Algae has been identified as one of the most promising sources of energy for biodiesel production. However, current algae cultivation techniques are inefficient and costly, which limits its scalability to meaningful production levels. In nature, coral reefs stand among the most productive ecosystems, powered by the high photosynthetic efficiency of the coral-algae symbiosis. But algae self-shading is currently a key limiting factor prohibiting expansion of commercial algae cultivation. The goal of this project is to investigate a novel manufacturing method to produce engineered corals with biomimetic light management strategies to cultivate living algae towards scalable algae-based biofuel manufacturing. If successful, this research will lay the foundation for rapid three-dimensional bioprinting of coral tissues. This work will define a new class of bionic materials capable of interacting with living organisms. The high spatial efficiency of the bionic coral system in three dimensions is particularly suitable for the design of compact bioreactors for algae growth in dense urban areas or as life support systems for space travel. Therefore, this research will have transformative impact to diverse sectors including advanced manufacturing and biofuel production, and directly impacts the economic welfare and national security of the United States. In education and outreach, the project will offer exciting interdisciplinary training that integrates contents from nanomaterials, biomaterials, to biomanufacturing. A diverse group of students, especially women and minority students at graduate, undergraduate, and K-12 levels will be trained in this project.
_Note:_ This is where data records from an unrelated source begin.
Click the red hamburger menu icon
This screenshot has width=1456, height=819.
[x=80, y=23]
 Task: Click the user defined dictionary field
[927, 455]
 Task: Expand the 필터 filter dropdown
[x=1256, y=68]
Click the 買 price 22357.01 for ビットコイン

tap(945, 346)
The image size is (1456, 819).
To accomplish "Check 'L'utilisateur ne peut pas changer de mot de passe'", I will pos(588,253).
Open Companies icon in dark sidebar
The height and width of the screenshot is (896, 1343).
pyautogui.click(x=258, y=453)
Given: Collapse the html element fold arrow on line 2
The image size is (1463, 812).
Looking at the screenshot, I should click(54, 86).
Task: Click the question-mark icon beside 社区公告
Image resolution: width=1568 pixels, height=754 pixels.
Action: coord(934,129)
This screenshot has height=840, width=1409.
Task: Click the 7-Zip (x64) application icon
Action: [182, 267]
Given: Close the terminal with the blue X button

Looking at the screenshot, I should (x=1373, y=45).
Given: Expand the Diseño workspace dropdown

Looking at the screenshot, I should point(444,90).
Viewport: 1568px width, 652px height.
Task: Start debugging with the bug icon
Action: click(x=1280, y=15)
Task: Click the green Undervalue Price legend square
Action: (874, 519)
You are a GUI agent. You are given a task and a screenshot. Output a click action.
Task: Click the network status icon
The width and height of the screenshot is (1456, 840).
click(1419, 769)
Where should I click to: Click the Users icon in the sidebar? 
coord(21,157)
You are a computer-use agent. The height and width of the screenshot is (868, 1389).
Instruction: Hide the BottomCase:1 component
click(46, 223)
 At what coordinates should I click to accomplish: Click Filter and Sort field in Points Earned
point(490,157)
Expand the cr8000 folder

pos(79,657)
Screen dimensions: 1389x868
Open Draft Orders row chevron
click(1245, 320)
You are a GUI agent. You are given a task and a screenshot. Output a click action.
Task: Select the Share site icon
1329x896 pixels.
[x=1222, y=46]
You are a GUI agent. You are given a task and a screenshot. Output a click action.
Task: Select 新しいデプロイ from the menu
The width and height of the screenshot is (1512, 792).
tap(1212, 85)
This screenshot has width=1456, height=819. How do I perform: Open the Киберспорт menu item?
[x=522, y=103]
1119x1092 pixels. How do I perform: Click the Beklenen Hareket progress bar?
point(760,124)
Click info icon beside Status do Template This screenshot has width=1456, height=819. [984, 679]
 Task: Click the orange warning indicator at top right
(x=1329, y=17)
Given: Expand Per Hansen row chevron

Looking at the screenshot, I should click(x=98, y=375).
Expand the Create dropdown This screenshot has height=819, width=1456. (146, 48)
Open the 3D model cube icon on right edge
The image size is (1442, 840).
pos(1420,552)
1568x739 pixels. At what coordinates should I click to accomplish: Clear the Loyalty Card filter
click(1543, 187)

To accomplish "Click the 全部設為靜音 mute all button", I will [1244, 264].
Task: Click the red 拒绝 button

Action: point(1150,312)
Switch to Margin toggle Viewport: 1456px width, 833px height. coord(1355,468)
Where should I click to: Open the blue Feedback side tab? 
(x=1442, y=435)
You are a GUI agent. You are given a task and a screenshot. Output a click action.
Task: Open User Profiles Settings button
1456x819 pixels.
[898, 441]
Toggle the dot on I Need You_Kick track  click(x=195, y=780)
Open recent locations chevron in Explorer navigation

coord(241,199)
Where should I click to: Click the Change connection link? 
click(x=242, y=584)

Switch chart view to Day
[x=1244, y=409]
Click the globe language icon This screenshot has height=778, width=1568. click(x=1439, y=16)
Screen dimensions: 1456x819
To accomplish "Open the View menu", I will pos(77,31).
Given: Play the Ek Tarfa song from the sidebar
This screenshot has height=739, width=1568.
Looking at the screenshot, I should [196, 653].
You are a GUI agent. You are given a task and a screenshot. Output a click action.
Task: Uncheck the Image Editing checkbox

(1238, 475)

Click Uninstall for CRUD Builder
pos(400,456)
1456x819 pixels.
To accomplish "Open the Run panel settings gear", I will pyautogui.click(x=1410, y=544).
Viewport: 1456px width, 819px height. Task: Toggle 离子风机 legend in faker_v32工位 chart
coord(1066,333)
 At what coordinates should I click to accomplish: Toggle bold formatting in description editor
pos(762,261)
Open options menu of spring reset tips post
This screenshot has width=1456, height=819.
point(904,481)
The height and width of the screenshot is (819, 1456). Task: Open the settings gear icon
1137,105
The research objective of the project is to understand how material composition and structure design affect the manufacture of the biomimetic coral construct and the proliferation of algae cells on the coral scaffold. To achieve this objective, a rapid 3D bioprinting method will be employed to manufacture optically-tunable scaffolds with nature inspired geometry to mimic coral tissue with microscale precision to cultivate algae. Analytical analysis will be carried out to simulate light propagation mechanism in the coral scaffolds. These simulation results will guide the design and 3D bioprinting process. Experiments will be conducted to study the mechanical, chemical, and biological properties of the biomimetic coral structure. This will be the first attempt in the field to use 3D bioprinting for algae biofuel manufacturing, therefore it will be high risk. But if successful, this work will transform the field of biofuel research and manufacturing. The PI is a pioneer in 3D bioprinting with an outstanding track record of research publications in the areas of 3D bioprinting, biomaterials, and nanophotonics. His laboratory and institution have excellent resources and facilities to support this work.
This award reflects NSF's statutory mission and has been deemed worthy of support through evaluation using the Foundation's intellectual merit and broader impacts review criteria.